Here’s a sample test in tests/test_users.py
:
import uuid
def test_crud(client):
# create
nickname = str(uuid.uuid4())
r = client.post("/users", json=dict(name=nickname))
r.raise_for_status()
# retrieve
url = f"/users/{r.json()['id']}"
assert client.get(url).json()["nickname"] == nickname
# delete
client.delete(url).raise_for_status()
assert client.get(url).status_code == 404
Then run the test:
$ poetry run pytest
=========================== test session starts ===========================
platform darwin -- Python 3.8.2, pytest-5.4.1, py-1.8.1, pluggy-0.13.1
rootdir: gino-fastapi-demo
collected 1 item
tests/test_users.py . [100%]
============================ 1 passed in 1.21s ============================
Notes for Production¶
Given the popularity of Docker/Kubernetes, we’ll build a Dockerfile
for our demo:
FROM python:3.8-alpine as base
FROM base as builder
RUN apk add --no-cache gcc musl-dev libffi-dev openssl-dev make postgresql-dev
RUN pip install poetry
COPY . /src/
WORKDIR /src
RUN python -m venv /env && . /env/bin/activate && poetry install
FROM base
RUN apk add --no-cache postgresql-libs
COPY --from=builder /env /env
COPY --from=builder /src /src
WORKDIR /src
CMD ["/env/bin/gunicorn", "gino_fastapi_demo.asgi:app", "-b", "0.0.0.0:80", "-k", "uvicorn.workers.UvicornWorker"]
In this Dockerfile
, we used 2 phases to separate the building from the production
image to reduce target artifact size. Also, we are using Gunicorn with
UvicornWorker
from Uvicorn as the worker class for best production reliability.

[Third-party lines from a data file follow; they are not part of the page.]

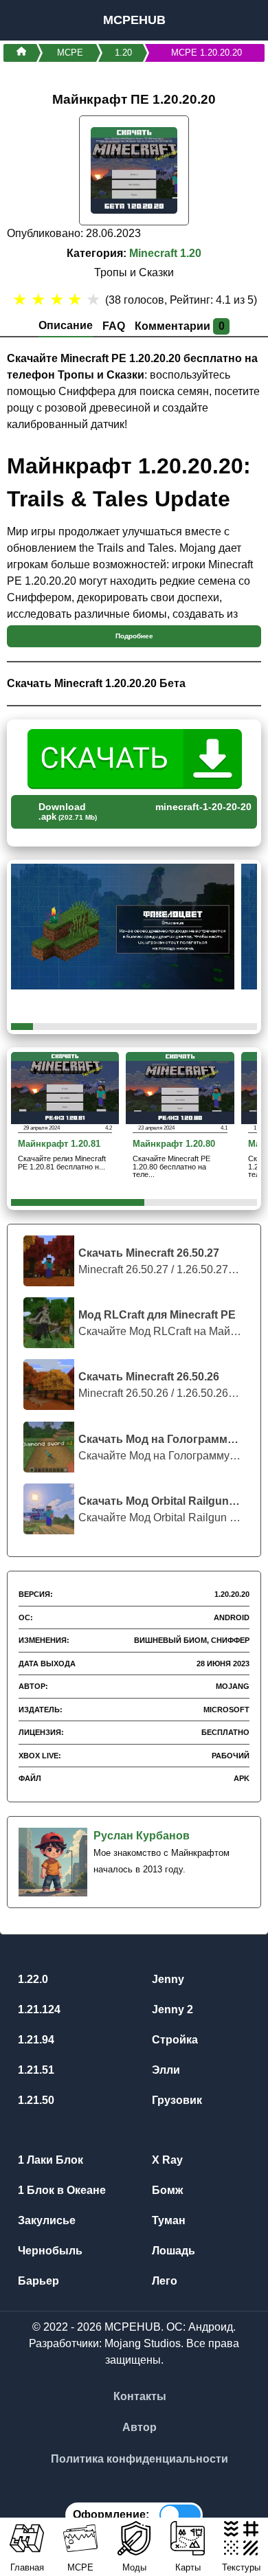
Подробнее (134, 636)
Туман (167, 2220)
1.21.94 (34, 2040)
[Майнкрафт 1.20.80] (180, 1087)
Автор (139, 2427)
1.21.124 (37, 2009)
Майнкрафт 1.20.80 (174, 1144)
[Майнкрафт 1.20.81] (65, 1087)
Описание (65, 325)
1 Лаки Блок (49, 2160)
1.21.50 (34, 2100)
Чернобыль (48, 2250)
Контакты (139, 2396)
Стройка (173, 2040)
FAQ (113, 326)
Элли (164, 2070)
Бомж (166, 2190)
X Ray (166, 2160)
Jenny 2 (171, 2009)
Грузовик (175, 2100)
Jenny (166, 1979)
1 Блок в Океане (60, 2190)
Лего (163, 2281)
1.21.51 (34, 2070)
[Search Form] (242, 20)
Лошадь (172, 2250)
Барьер (37, 2281)
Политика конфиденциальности (139, 2459)
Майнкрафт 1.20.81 (59, 1144)
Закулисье (45, 2220)
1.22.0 (31, 1979)
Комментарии (180, 326)
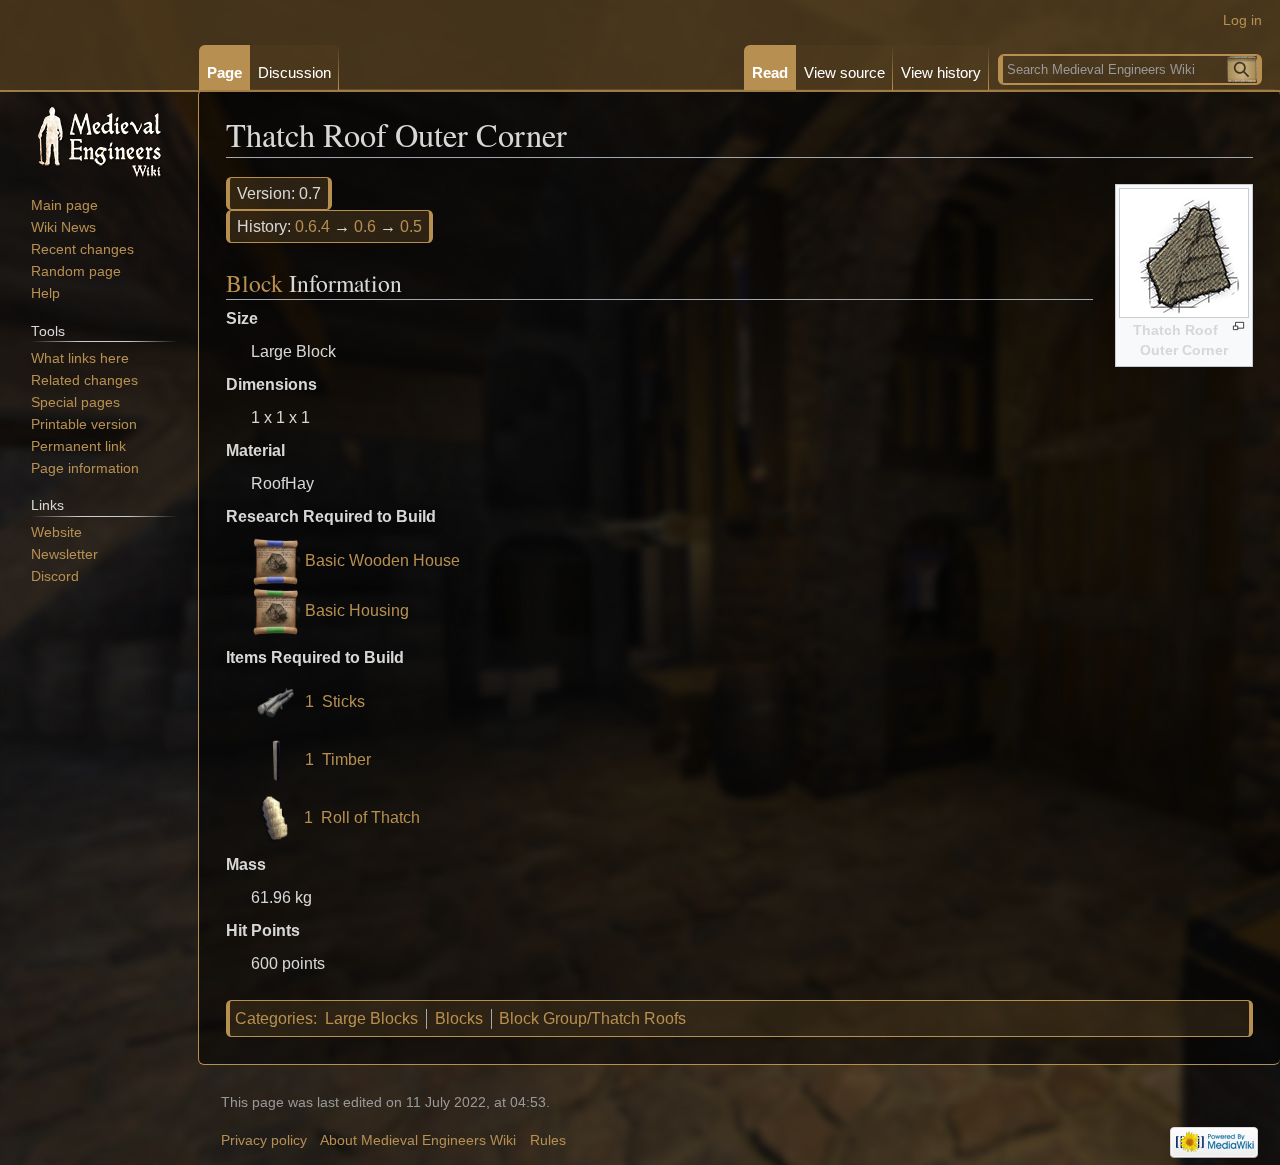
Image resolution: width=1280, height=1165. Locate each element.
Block (254, 283)
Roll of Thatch (370, 817)
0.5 (411, 226)
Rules (548, 1140)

Let’s review what we have in the project.
This is the end of the tutorial to build a demo. Below is an incomplete checklist to go live:
Set
DB_RETRY_LIMIT
to a larger number to allow staring the application server before the database is fully ready.Implement the same retry logic in
migrations/env.py
so that Alembic gets the same functionality.Enable
DB_SSL
if needed.Write a
docker-compose.yml
for other developers to get a quick taste or even use it for development.Enable CI, install
pytest-cov
and use--cov-fail-under
to guarantee coverage.Integrate static code analysis tools and security/CVE checking tools.
Automate Alembic upgrade properly - e.g. after new version is deployed.
Be aware of the common security attacks like CSRF, XSS, etc.
Write load tests.
Again, the source code of the demo is available here, and the source of this tutorial is here. Please feel free to submit PRs to fix issues or add your thoughts. Happy hacking!